* Records supplied:
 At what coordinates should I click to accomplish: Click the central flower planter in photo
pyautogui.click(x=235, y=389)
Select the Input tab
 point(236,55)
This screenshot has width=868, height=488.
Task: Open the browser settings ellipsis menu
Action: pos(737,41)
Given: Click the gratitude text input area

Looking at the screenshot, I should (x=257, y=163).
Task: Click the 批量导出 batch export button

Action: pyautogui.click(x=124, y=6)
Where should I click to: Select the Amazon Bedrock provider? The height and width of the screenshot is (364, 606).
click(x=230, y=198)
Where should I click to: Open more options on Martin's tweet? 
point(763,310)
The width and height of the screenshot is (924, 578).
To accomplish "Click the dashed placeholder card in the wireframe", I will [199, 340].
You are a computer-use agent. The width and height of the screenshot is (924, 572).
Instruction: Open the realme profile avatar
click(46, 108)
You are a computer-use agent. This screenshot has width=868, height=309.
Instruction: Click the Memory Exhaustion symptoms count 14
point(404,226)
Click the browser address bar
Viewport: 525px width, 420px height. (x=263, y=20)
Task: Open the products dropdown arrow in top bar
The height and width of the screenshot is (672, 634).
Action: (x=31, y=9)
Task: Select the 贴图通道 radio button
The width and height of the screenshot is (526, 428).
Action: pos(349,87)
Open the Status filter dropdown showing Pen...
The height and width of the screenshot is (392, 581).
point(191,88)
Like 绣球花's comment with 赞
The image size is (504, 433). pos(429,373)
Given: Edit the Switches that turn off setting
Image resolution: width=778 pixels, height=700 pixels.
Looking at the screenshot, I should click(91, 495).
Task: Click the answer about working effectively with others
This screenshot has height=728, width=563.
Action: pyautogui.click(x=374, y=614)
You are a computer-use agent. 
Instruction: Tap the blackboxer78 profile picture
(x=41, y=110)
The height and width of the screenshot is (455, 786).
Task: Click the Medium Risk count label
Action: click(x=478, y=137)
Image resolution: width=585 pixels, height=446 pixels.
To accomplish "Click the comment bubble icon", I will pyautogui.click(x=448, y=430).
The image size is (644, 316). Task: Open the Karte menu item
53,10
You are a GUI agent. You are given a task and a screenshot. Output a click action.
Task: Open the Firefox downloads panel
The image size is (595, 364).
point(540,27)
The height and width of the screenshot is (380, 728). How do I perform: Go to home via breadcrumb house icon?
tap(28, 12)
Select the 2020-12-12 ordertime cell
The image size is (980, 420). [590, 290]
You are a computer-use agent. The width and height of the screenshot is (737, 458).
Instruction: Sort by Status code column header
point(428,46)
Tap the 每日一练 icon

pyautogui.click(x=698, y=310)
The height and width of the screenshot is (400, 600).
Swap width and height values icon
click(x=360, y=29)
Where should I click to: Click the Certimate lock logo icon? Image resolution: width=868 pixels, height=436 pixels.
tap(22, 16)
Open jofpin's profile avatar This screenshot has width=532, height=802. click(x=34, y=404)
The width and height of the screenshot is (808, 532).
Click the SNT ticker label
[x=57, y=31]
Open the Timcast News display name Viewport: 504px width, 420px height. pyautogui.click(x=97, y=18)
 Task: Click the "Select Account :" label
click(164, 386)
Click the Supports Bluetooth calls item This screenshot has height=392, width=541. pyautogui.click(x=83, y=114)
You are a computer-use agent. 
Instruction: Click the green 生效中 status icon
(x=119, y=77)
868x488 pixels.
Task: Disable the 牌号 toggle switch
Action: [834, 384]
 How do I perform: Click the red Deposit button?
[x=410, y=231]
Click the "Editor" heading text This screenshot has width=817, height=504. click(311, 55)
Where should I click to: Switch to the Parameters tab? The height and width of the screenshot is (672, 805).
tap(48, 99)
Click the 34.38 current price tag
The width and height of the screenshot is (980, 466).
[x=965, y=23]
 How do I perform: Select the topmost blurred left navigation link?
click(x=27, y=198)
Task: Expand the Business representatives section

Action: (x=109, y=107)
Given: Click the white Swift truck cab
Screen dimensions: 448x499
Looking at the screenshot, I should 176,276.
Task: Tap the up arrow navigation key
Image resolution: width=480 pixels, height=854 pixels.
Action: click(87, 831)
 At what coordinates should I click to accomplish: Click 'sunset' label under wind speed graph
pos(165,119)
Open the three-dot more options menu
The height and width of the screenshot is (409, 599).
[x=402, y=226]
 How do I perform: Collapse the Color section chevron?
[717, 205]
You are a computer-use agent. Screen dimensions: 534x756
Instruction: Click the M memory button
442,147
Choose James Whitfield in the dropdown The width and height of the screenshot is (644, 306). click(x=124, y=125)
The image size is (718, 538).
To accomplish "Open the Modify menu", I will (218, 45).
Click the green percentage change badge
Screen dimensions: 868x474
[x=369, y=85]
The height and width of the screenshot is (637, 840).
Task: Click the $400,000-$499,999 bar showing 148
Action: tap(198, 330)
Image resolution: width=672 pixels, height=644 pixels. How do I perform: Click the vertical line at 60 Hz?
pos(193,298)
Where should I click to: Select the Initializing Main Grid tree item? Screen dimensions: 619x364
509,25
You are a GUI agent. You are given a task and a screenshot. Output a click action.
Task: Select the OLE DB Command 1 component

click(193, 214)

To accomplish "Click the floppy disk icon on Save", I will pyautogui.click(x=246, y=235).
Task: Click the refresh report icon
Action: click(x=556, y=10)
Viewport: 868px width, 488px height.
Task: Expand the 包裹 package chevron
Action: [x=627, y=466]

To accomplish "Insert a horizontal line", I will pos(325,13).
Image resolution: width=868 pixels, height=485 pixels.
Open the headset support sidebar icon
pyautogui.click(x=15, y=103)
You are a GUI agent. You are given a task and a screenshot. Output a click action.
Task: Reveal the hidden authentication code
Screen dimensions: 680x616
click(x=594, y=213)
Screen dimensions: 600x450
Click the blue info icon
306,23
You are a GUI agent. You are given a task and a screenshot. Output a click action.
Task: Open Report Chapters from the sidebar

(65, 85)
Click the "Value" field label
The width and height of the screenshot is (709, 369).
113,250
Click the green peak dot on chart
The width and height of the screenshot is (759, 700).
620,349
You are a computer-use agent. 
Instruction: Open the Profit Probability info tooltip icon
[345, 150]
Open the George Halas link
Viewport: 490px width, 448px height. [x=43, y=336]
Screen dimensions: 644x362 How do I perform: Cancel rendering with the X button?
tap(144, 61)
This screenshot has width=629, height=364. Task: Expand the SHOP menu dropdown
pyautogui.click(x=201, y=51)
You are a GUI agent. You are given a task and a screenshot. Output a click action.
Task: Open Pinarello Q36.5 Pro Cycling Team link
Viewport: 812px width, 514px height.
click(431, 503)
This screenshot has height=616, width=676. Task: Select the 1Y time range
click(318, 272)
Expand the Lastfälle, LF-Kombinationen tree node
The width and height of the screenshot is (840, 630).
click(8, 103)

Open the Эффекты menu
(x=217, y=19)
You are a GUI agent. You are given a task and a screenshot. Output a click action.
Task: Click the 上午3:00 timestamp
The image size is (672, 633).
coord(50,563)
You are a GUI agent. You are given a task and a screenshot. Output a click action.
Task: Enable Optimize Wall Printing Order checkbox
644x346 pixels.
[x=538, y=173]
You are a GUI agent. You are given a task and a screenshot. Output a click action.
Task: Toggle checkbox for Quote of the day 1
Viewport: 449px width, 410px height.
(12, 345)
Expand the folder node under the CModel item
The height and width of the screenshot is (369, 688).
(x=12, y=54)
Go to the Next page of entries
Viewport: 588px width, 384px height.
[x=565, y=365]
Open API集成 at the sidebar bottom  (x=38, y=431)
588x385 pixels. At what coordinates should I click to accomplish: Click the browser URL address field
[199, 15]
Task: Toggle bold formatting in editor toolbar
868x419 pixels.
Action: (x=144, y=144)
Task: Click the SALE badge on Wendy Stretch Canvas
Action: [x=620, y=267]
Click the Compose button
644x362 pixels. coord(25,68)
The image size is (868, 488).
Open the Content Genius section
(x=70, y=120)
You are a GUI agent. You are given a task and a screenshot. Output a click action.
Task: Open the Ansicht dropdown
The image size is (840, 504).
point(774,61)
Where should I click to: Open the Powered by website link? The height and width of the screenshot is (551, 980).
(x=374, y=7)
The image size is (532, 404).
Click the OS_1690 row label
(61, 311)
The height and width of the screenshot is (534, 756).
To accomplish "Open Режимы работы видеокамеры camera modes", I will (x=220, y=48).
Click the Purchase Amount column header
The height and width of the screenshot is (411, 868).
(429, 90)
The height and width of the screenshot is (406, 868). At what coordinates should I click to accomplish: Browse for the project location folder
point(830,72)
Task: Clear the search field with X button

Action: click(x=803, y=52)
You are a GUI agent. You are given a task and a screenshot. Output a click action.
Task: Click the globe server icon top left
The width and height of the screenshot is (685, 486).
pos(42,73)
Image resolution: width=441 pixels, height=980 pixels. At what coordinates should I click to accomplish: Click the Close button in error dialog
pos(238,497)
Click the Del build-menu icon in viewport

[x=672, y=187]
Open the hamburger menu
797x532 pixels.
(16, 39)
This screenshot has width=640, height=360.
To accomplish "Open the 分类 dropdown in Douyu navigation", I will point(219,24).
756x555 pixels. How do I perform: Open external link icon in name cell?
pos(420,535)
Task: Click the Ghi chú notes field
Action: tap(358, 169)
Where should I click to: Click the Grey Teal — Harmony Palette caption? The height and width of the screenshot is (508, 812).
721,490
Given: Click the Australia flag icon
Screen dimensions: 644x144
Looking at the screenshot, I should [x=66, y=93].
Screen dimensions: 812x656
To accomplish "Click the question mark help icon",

* Assignment:
Reproduce every line of the listing above in which the string "computer" appears.

* Problem solution:
You are a computer-use agent. The width and height of the screenshot is (924, 572).
You are a computer-use agent. This screenshot has width=868, height=309.
You are a computer-use agent. 
You are a computer-use agent. The width and height of the screenshot is (737, 458).
You are a computer-use agent. 
You are a computer-use agent. Screen dimensions: 534x756
You are a computer-use agent. 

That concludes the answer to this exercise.